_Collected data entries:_

--------------------------------------------------

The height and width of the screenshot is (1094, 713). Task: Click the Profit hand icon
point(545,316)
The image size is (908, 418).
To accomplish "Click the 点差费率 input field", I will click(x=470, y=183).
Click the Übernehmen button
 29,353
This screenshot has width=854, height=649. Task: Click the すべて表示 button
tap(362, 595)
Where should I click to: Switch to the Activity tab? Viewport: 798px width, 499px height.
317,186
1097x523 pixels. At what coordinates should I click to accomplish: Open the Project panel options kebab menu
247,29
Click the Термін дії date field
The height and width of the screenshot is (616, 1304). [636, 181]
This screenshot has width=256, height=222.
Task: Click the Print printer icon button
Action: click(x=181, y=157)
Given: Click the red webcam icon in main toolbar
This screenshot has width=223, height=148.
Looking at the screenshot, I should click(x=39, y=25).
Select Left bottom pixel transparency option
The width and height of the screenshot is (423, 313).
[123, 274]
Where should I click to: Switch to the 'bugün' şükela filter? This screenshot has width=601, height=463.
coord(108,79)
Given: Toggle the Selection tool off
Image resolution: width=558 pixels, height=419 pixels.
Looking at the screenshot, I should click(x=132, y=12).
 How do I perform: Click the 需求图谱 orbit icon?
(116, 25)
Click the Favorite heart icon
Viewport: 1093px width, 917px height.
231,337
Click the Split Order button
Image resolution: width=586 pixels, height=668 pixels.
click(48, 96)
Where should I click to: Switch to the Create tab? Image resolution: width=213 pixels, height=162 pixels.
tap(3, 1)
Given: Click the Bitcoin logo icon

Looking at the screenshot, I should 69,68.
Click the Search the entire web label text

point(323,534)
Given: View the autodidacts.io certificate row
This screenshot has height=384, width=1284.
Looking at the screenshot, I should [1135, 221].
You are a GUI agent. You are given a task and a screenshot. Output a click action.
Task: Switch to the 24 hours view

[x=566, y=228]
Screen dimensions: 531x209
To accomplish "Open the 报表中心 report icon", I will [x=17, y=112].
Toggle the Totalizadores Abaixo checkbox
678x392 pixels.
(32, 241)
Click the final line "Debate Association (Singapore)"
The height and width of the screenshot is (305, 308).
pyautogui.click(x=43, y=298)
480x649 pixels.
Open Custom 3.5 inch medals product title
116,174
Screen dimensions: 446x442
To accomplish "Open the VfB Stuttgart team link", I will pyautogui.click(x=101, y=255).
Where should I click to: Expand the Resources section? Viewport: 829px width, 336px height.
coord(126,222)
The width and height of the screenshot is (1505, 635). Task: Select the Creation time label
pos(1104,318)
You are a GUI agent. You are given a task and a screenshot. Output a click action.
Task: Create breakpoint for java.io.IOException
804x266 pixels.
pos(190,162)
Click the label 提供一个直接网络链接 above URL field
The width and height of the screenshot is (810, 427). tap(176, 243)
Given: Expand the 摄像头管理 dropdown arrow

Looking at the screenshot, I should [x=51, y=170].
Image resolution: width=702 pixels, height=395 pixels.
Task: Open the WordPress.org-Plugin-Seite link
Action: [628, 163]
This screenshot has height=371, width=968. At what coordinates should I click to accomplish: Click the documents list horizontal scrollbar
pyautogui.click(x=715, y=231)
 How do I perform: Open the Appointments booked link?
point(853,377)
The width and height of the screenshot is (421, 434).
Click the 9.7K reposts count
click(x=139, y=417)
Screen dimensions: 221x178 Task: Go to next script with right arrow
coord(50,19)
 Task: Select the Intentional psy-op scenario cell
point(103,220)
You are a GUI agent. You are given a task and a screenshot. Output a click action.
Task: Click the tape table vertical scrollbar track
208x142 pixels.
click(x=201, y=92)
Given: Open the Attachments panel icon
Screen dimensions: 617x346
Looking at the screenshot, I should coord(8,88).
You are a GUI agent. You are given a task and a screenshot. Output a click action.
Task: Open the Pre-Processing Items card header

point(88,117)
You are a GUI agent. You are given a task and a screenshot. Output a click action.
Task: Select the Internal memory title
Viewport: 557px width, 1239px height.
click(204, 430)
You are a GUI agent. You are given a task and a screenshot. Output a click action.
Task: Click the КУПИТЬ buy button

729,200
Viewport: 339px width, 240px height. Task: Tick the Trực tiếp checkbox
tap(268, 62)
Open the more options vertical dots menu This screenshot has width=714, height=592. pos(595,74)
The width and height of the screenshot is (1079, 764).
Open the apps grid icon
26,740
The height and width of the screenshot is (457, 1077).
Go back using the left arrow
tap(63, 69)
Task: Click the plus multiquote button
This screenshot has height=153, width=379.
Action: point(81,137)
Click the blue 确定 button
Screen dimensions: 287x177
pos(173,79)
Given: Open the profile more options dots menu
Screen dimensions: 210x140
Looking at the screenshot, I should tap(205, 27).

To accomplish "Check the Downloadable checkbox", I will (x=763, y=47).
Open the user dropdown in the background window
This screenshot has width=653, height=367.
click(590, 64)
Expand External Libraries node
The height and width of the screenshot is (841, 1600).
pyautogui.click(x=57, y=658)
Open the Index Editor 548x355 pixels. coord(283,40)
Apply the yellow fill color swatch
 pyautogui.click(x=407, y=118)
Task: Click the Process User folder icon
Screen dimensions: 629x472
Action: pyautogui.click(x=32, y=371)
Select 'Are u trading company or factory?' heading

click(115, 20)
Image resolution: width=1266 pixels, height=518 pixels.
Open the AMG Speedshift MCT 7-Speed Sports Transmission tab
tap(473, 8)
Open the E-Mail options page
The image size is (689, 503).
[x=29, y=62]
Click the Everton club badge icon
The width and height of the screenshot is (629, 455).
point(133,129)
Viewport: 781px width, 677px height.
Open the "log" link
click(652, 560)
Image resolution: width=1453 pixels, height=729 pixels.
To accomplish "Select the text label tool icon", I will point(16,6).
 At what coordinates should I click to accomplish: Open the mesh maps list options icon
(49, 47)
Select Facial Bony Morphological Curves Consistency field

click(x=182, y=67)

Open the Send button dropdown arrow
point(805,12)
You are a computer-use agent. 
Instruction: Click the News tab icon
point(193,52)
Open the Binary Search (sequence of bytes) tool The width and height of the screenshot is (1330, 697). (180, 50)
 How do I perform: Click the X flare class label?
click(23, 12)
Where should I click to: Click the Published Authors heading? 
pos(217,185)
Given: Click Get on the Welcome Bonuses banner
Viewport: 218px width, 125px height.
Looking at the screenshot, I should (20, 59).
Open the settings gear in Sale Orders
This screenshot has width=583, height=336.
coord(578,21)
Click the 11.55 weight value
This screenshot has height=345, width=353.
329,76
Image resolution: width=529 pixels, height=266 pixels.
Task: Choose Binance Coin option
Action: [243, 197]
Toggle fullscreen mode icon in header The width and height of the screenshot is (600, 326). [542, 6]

--------------------------------------------------

_INSTRUCTIONS TO FOLLOW:_ Extract from the data every line where "dots" shows up.

_SOLUTION BELOW:_
Open the more options vertical dots menu This screenshot has width=714, height=592. pos(595,74)
Given: Open the profile more options dots menu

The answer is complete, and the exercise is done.